Ainsi, selon M Ndour, pour parer à une telle crise, les autorités en charge de la pêche doivent respecter les normes actuelles en matière d’exploitation de ressources halieutiques. Ce qui, d’après l’organisme indépendant, est loin d’être le cas au Sénégal. Mansour Ndour a cité, entre autres exigences qui n’ont pas été satisfaites par les autorités, « la publication de tous les contrats et accords de pêche passés avec les Etat tiers ; les rapports nationaux sur l’état des stocks halieutiques ; le régime des navires industriels présents dans nos eaux et la mise en ligne actualisé de toutes les législations et documents de politiques relatifs au secteur de la pêche maritime comme le stipulent les 12 standards FITI que le Sénégal tarde à remplir depuis 2016 ».

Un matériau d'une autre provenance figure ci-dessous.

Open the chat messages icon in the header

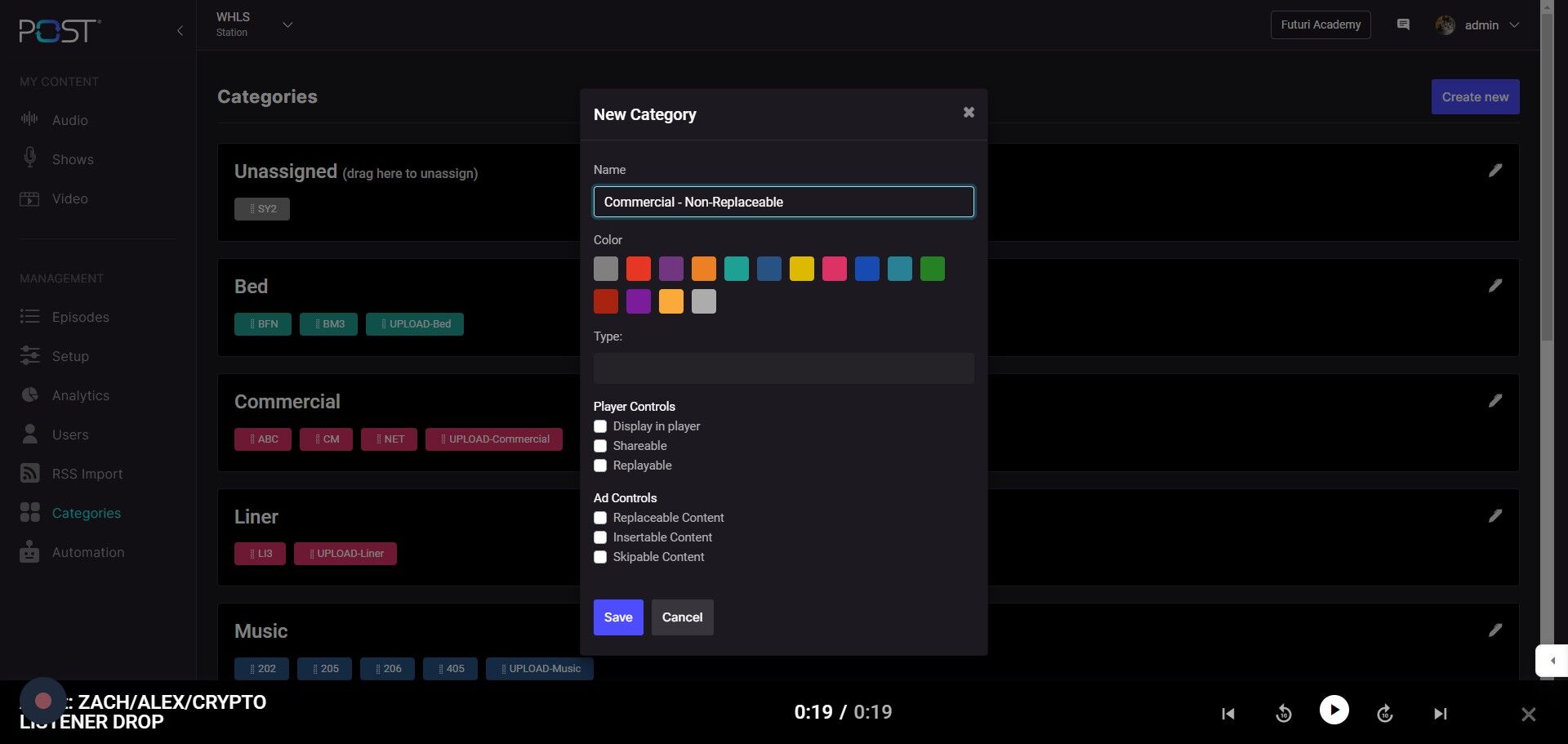tap(1403, 25)
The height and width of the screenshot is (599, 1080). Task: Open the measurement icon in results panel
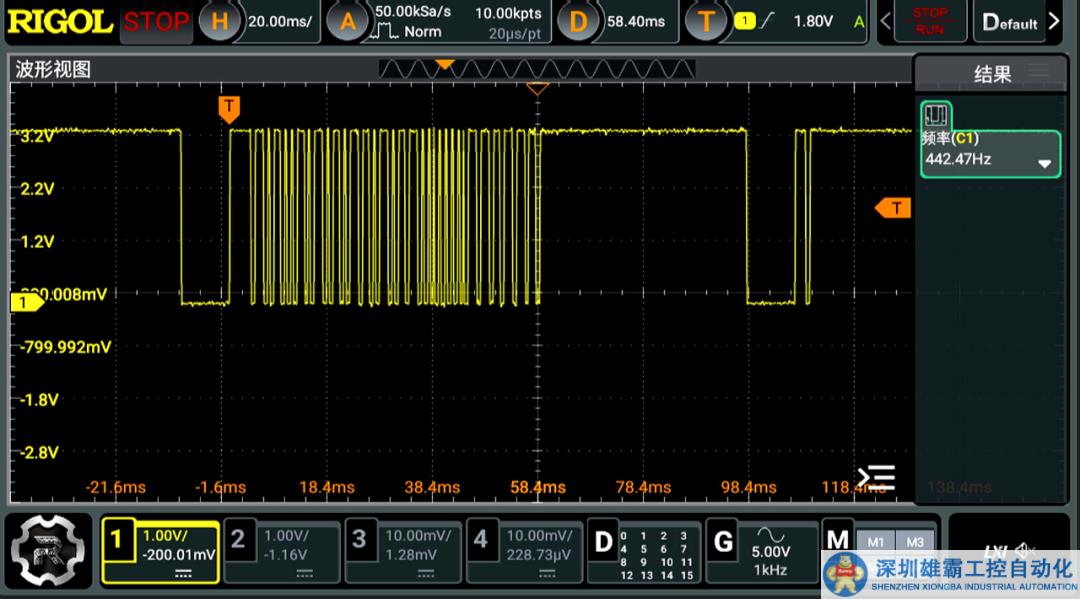pyautogui.click(x=936, y=114)
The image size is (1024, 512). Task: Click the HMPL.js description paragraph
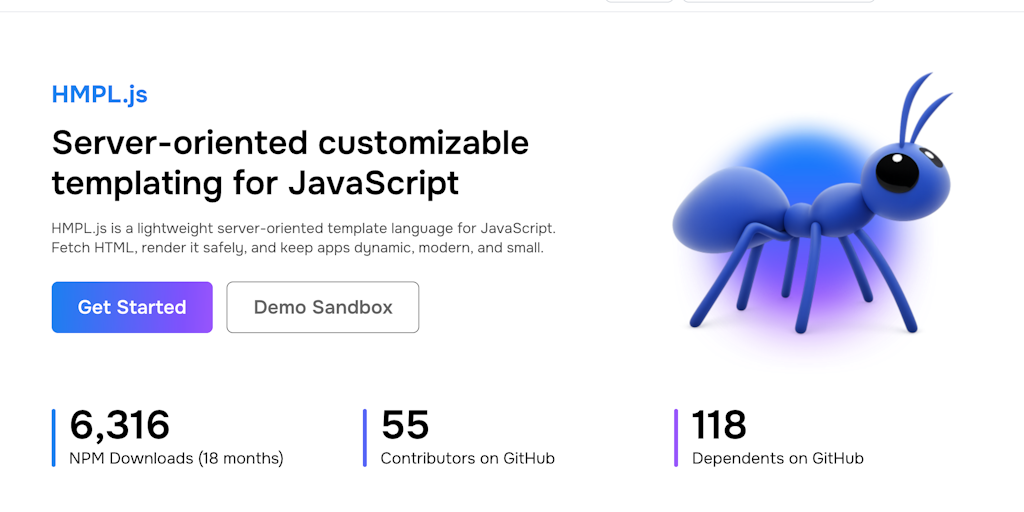pos(303,238)
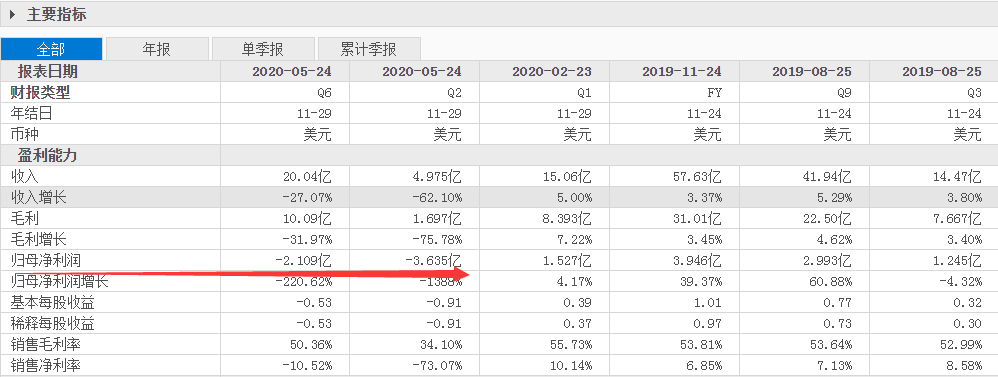Select the 收入增长 row label
Viewport: 998px width, 377px height.
[x=38, y=197]
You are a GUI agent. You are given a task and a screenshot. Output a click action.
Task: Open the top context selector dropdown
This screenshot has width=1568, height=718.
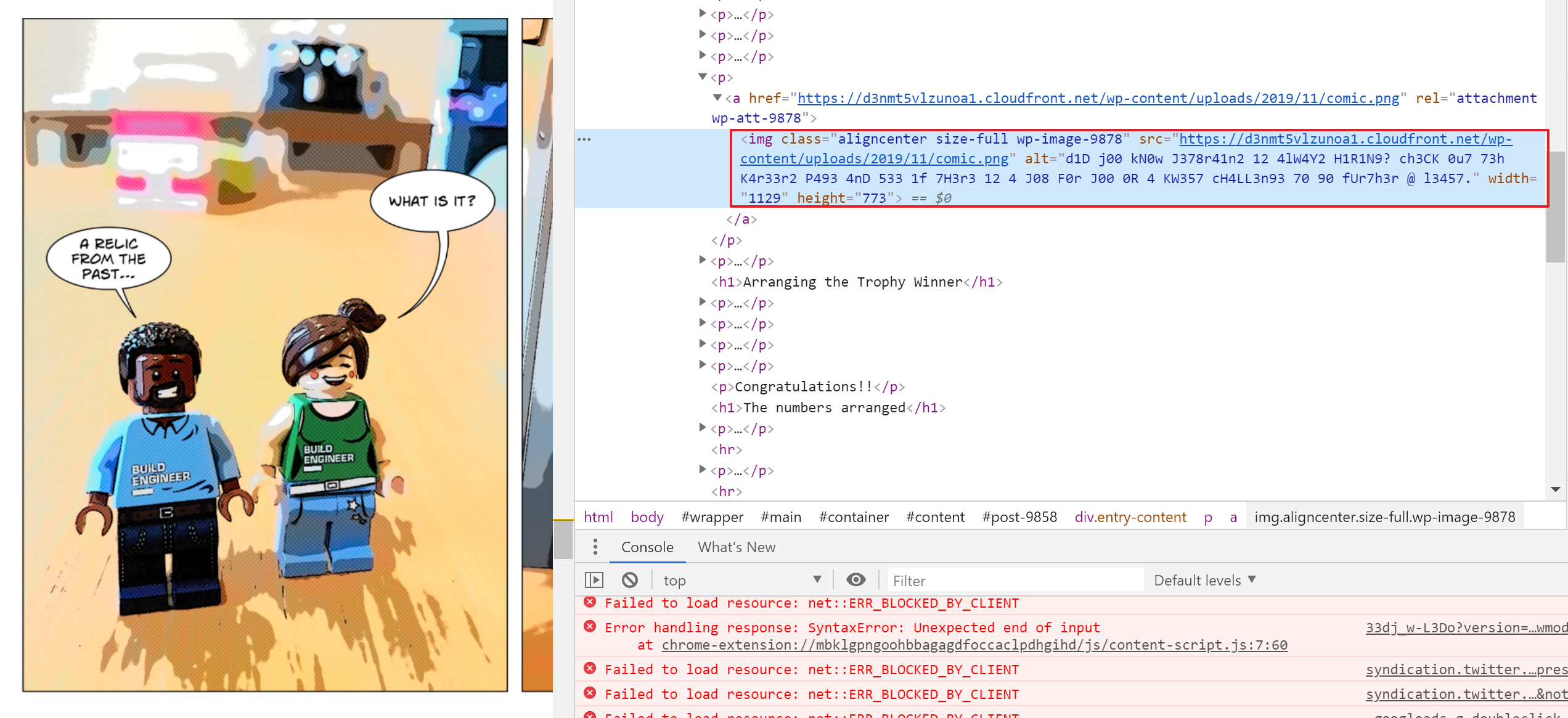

Plus de 50 licences de pêches octroyées à des navires étrangers A en croire Fatou Niang, vice-présidente du Groupement des armateurs et industriels de la pêche au Sénégal (GAIPES), plus de 50 licences de pêche ont été octroyées à des navires étrangers par l’autorité en charge du secteur.

« Entre 2018 et 2020, a-t-elle précisé, ce sont 50 licences de pêche qui ont été octroyées à des industriels étrangers dans des conditions douteuses. Et entre 2014 et 2020, on est passé de 130 à 180 bateaux étrangers dans nos eaux », a soutenu l’armatrice indexant le ministre de la Pêche dans ce manque de transparence qui règne au niveau de la gestion des ressources halieutiques.

Quant à Gaoussou Guèye, le président de la Confédération des pêcheurs artisanaux, il estime que le véritable problème qui secoue le secteur de la pêche reste la sécurité des marins en haute mer. Pour lui, au lieu que l’Etat investisse 5 milliards dans l’achat de moteurs, il devrait simplement assurer la sécurité des pêcheurs.

« Cela dit, notre principal problème reste la fiabilité des données sur la présence des flottes étrangères dans les eaux du pays. Il n’y a aucune transparence dans les licences délivrées à ces derniers. Par exemple, en ce qui concerne les navires chinois, aucune information n’est donnée les concernant. Or, ce sont ces navires industriels qui exploitent nos ressources en masse au détriment des pêcheurs nationaux confrontés à la rareté de la ressource et qui, lorsqu’ils se rendent dans les eaux mauritaniennes à la recherche de poisson, s’y font tirer comme des lapins », a dénoncé le patron de la Confédération des organisations professionnelles de pêche artisanale en Afrique. A l’en croire, cette situation n’est pas sans conséquences au regard de la situation que traversent les acteurs du secteur de la pêche informelle.

« Avec l’épuisement de nos ressources, il va se poser un véritable problème de stabilité sociale dans ce pays. Et d’ailleurs, il faut le dire, la réalité en ce moment est que ce sont les pêcheurs qui dirigent les embarcations de l’émigration clandestine. Que ça soit à Mbour, à Cayar, où à Yarakh, ce sont eux qui partent » a confirmé Gaoussou Guèye.